A malaria drug could be used to treat PCOS, a common hormone disorder

A common antimalarial drug could also be used to treat polycystic ovarian syndrome, an endocrine disorder that affects hundreds of millions of people of reproductive age worldwide.

After receiving repeated doses of artemisinin, a small group of women with PCOS had lower blood testosterone levels and healthier-looking ovaries, researchers report in the June 14 Science. The results suggest artemisinin compounds, which are already known to be effective against malaria, lupus and cancer, could also be used to alleviate symptoms of PCOS.

The discovery could “potentially change the landscape of PCOS treatment,” Elisabet Stener-Victorin, an endocrinologist at the Karolinska Institute in Stockholm who was not involved in the research, writes in a perspective in the same issue of Science. “Although further studies will be needed … the discovery of artemisinins as effective remedies for PCOS nonetheless represents a promising new approach.”

Despite the prevalence of PCOS, what causes the disorder is not known. Doctors diagnose it based on elevated levels of hormones called androgens, which includes testosterone, and a plethora of small cysts on patients’ ovaries. Treatments tend to target specific symptoms, such as acne, excess hair growth, irregular menstruation or infertility. People with PCOS are also at higher risk of metabolic conditions such as type 2 diabetes, and researchers now think that underlying changes to the systems controlling our metabolism, like the one involving insulin, are to blame for both.

In 2016, Qi-Qun Tang, a molecular biologist and medical researcher at Fudan University in Shanghai, was studying adipocytes, better known as fat cells, and metabolic diseases. Screening 3,000 drugs, Tang and colleagues identified the Nobel Prize–winning drug artemisinin as a promising candidate to turn white adipose tissue into brown or beige adipose tissue, which is easier to lose, to treat symptoms of obesity (SN: 10/5/15).

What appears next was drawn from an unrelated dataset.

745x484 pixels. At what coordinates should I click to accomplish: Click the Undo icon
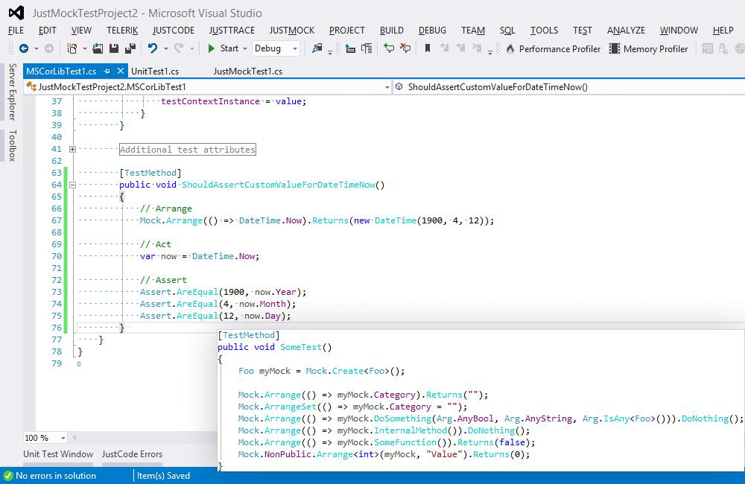(x=153, y=48)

Coincidentally, around the same time, another group found that brown adipose tissue could be used to treat PCOS in rats.

“We became interested in investigating the potential impact of artemisinins on PCOS,” Tang says.

The team first tested the idea in rodents, injecting female mice with an androgen called dehydroepiandrosterone to induce PCOS symptoms. If mice were also simultaneously given artemisinin along with the hormone, PCOS-like symptoms such as an interrupted fertility cycle, elevated testosterone in the blood and ovarian cysts never developed. After seeing similar results in rats, the team tested the drug in a small clinical study of people with PCOS.

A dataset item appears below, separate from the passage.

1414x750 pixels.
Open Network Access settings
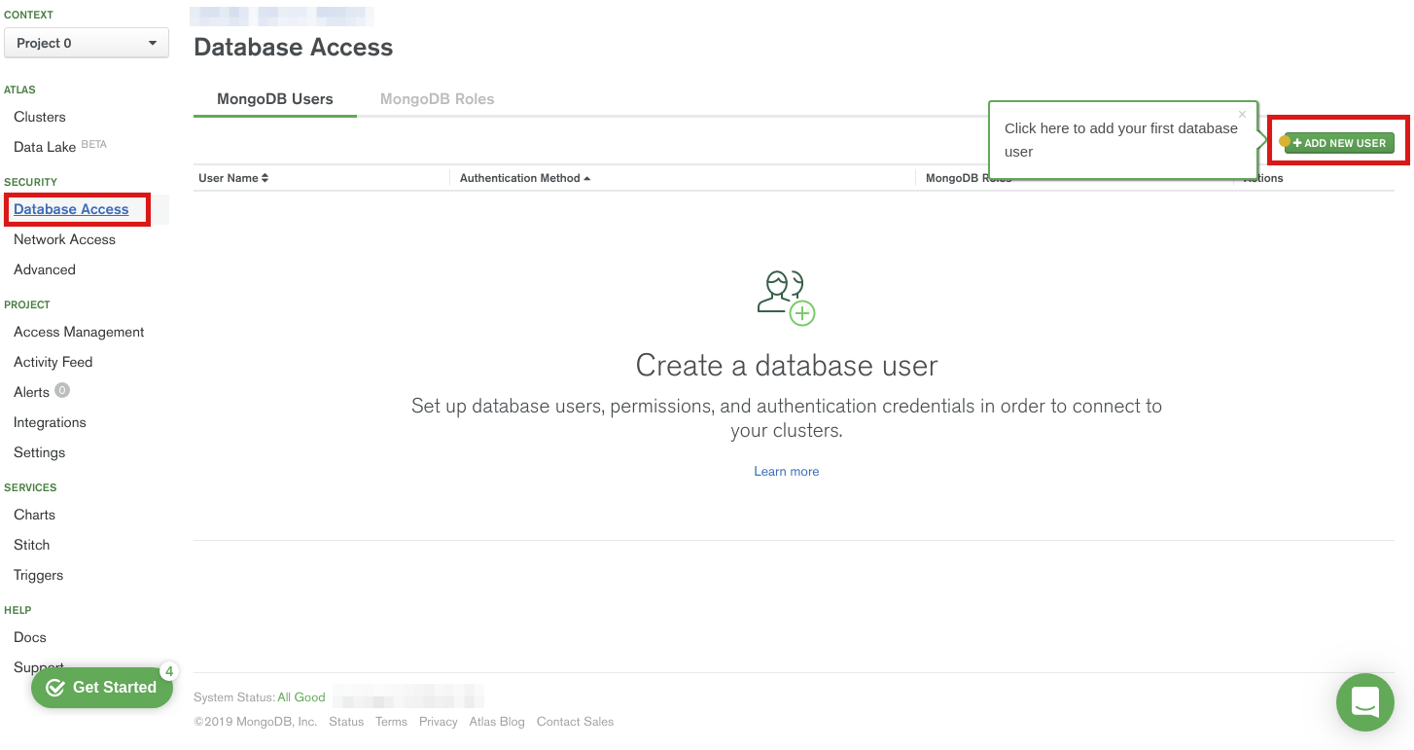point(64,239)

Nineteen patients took dihydroartemisinin, the form of artemisinin used to treat malaria, three times a day for three months. After this treatment regimen, 12 of the patients began having regular menstrual cycles, and most of the patients had lower blood testosterone levels and fewer developing follicles in their ovaries. Follicles contain egg cells that are released during ovulation in order to be fertilized. Having an overabundance of them is a sign of PCOS; a follicle that does not release an egg can develop into a cyst.

Biochemical tests showed artemisinin helps degrade a testosterone-making protein called CYP11A1, which contains heme, resulting in less testosterone in the blood to interfere with the ovaries’ normal activity. Heme contains iron, which can react with artemisinin to produce toxic forms of oxygen that can go on to kill malarial parasites or cancer cells, says Yang Liu, a biologist also at Fudan University. These cellular interactions with heme are most likely how artemisinin works against so many different ailments.

The team next plans to test different forms and dosages of artemisinin to find what works best against PCOS before potentially moving on to larger clinical trials. Tang says he is also keen to see if artemisinin can restore one of PCOS’s most serious symptoms — patients’ loss of fertility. “We have a long way to go to see how they can get fertility back.”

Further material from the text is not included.